Collected data.
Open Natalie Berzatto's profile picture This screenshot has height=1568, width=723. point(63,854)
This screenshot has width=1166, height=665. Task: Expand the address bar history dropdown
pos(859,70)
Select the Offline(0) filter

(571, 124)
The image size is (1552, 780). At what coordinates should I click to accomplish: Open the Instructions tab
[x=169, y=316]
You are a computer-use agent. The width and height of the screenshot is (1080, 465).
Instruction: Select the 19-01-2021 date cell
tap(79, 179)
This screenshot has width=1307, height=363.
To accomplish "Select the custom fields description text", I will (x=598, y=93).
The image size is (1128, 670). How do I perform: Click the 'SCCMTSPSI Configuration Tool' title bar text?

The task.
From the records above, return each line that has the string "text".

Task output.
To accomplish "Select the custom fields description text", I will (x=598, y=93).
The image size is (1128, 670). How do I perform: Click the 'SCCMTSPSI Configuration Tool' title bar text?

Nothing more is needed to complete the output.